İlgili Bakanlıktan izin alınmadan belediyelerde özel kalem müdürlüğüne yapılan atama Sayıştay Temyiz Kurulunca verilmiş olan 2018 ve 2023 tarihli kararlarında kamu zararı sayılmış iken 2020 tarihli kararında kamu zararı olarak görülmemiştir.

Kaynak : Memurlar.Net
Haber Giriş : 03 Ağustos 2024 00:10, Son Güncelleme : 23 Temmuz 2024 10:18
Çevre Bakanlığı izni olmaksızın belediyelerde özel kalem müdürlüğüne yapılan atama kamu zararı sayılır mı?

657 sayılı Devlet Memurları Kanunu'nun "istisnai memurluklar" başlıklı 59'uncu maddesi aşağıdaki şekilde hüküm altına alınmıştır.

".....Özel Kalem Müdürlüklerine ...... bu Kanunun atanma, sınavlar, kademe ilerlemesi ve dereceye yükselmesine ilişkin hükümleriyle bağlı olmaksızın tahsis edilmiş derece aylığı ile memur atanabilir.

Birinci fıkrada sayılan memurların bulundukları bu kadrolar emeklilik aylığının hesabında ve diğer memurluklara naklen atanmalarında herhangi bir sınıf için kazanılmış hak sayılmaz. Bu görevlerde bulunan memurların emeklilik kıdemleri yürümekte devam eder."
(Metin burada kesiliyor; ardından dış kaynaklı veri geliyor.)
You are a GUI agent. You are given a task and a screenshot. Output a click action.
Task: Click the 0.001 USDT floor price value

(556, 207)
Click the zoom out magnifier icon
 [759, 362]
İçişleri Bakanlığı'nın Genelgesinde (Tarih: 03.06.2009, Sayı: B.05.0.MAH.0.08.01.00/900-14626, Genelge No: 2009/50); " Özel kalem müdürlüğü kadrolarına yapılacak açıktan atamalar, Bakanlığımız izni ile yapılacaktır. Bu kadrolara yapılacak atamalarda, kadro derecesi ve görevin özellikleri de dikkate alınarak yükseköğretim mezunlarına öncelik verilecektir. 657 sayılı Kanunun 59'uncu maddesi kapsamında tanınan atama yetkisi, sınırsız bir yetki olmayıp, bu yetkinin memuriyete sınavsız girişin bir yöntemi gibi kullanımına hukuken imkan bulunmamaktadır." Denilmiştir.

11.09.2018 tarihli 2018/7 sayılı Cumhurbaşkanlığı Genelgesi'nde; 657 sayılı Kanunun 59 ve 61/A maddelerine göre yapılacak açıktan atama işlemleri için Cumhurbaşkanlığı'ndan izin alınması gerektiği belirtilmiştir.
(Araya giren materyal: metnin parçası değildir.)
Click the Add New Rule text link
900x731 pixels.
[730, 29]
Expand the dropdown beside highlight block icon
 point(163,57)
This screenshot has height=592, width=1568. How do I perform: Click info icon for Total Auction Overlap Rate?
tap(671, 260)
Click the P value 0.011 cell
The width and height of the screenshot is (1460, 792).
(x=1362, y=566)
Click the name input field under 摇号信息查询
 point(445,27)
Çevre, Şehircilik ve İklim Değişikliği Bakanlığı Yerel Yönetimler Genel Müdürlüğü tarafından 2023 yılında yayımlanan Belediye ve Bağlı Kuruluşları ile Bunların Üyesi Oldukları Mahalli İdare Birlikleri Personel İstihdam Rehberinin 2- Özellik Arz Eden Diğer Personel İstihdam Türleri, C) Özel kalem müdürü atama işlemleri başlığında aynen şu hususlara yer verilmiştir.
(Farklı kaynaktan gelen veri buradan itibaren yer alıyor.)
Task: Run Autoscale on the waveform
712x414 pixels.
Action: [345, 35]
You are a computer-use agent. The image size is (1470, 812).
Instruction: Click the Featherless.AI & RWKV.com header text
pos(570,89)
" İstisnai memurluklar arasında sayılan özel kalem müdürü kadrosu ile ilgili olarak 657 sayılı Kanunun 59'uncu maddesinde sayılan unvanlar arasında özel kalem müdürü kadrosuna yer verilmiştir.

Bu kapsamda, Belediye ve Bağlı Kuruluşları ile Mahalli İdare Birlikleri Norm Kadro İlke ve Standartlarına Dair Yönetmelik çerçevesinde özel kalem müdürü kadrolarına, Bakanlığımızdan izin alınmak suretiyle atamaya yetkili amir tarafından atama yapılabilmektedir."
Bu bilgilere göre, belediyelere özel kalem müdürü atamalarında Çevre, Şehircilik ve İklim Değişikliği Bakanlığı'ndan izin alınması gerekmektedir.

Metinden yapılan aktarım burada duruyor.